希島あいり×福島裕二写真展

渋谷、ギャラリー・ルデコへ。
福島裕二の撮影した写真展を見るのは今年に入って早くも三度目。 何時撮ったのかは分からないが、頻度としては異常。 それでいて質は高い。

今回は5階と6階での開催。 5階に受付があり、そちらから見るよう注意書きがある。
見る時間帯や天候に会場の光の状態が左右されないようにする為か、窓には布が掛けられ、完全ではないが外光の侵入を防いでいる。

見る環境が変わらない分、見る側の体調や心持ちで見え方・感じ方が変わってくるのが面白い。
コーヒーの一杯でも飲んでリセットして見直すと、見えていなかった物も見えて来る。

5階は扇情的なカットもあり、どう見せたい・見られたいのか、求められる自分をどう位置付けているのかが窺い知れる。
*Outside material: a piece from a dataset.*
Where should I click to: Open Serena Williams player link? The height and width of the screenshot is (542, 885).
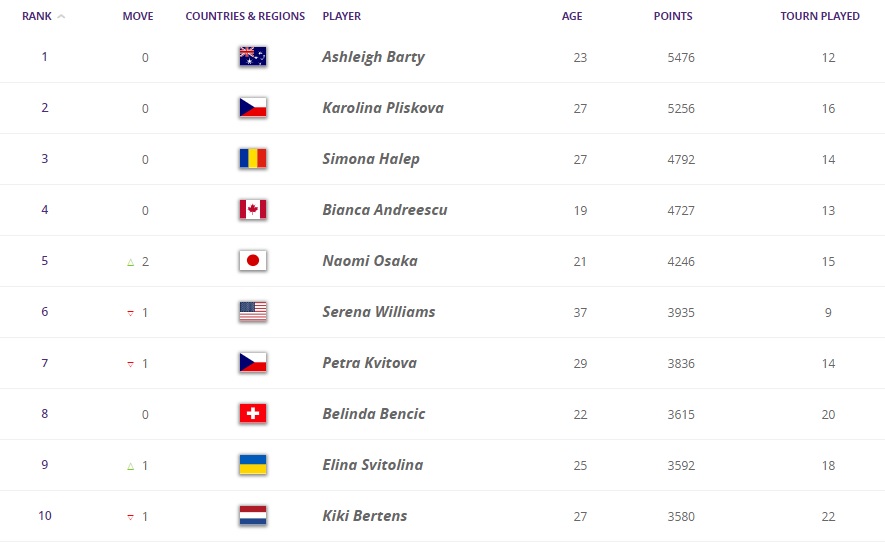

仄聞するところによると、5階は被写体撰、6階は撮影者撰。

5階は5階で見応えがあったのだけれど、6階に上がって驚いた。
寄って向き合った、扇情的要素の無いカットのみで構成。

アップで撮ってB0まで伸ばしてあるものは鼻の頭の産毛まで解像している。
そこまで見えるということは「見えてしまう」と言う事でもあり、毛穴や皺までも写し取られてしまう。
勿論撮られる側も徒手空拳ではなく、それなりに「鎧」は纏っているが、精緻に切り取りつつ、描写は飽くまでも優しい。

鎧の纏わせ方も過不足無く、口紅を薄く塗った上にこってりとグロスを盛ったり、芸が細かい。
上唇の真ん中あたり、少し膨らんでいるのだけれど、引き結んだり半開きにしたり、力の入れ加減で表情に幅と彩りが出る。

メイク、ヘアメイク、衣装、ロケーションコーディネイト、etc...、裏方の仕事ぶりも充実。

ピントは極めて薄く浅いのだけれど、置きどころも深度も適切。
解像度を上げると、得てして暴き立てるような撮り方になってしまうものだが、そうはなっていない。

写真そのものの質に目を奪われて見落としそうになるが、プリントの質もどうかしている。
B1やB0まで伸ばしてプリントとして破綻しない。 寄っても引いても「絵」として認識できる。
寄って見ることで見えてくるものもあり、引いて見ることで分かることもある。

正面を外して心持ち斜め下、斜め横、あるいは思い切って横から。
視線がカメラに(撮影者に)向けられていない、けれど意識はされている、そんなカットに、私は心惹かれた。

髪にピントが来ている逆光の横顔に唸る。
光で白く飛んだ部分、判別できない部分にもピントは合っており、目には見えないが、描かれている。

見ているうちに呼吸を忘れる。 溜息の逆、息苦しくなって気付く。
大きく深く吸い込み、吐き出す。 結局、溜息になる。

脳髄に痺れるような疲れを感じつつ帰宅。
会期中にもう一度、いや「もう何度か」見に行きたい。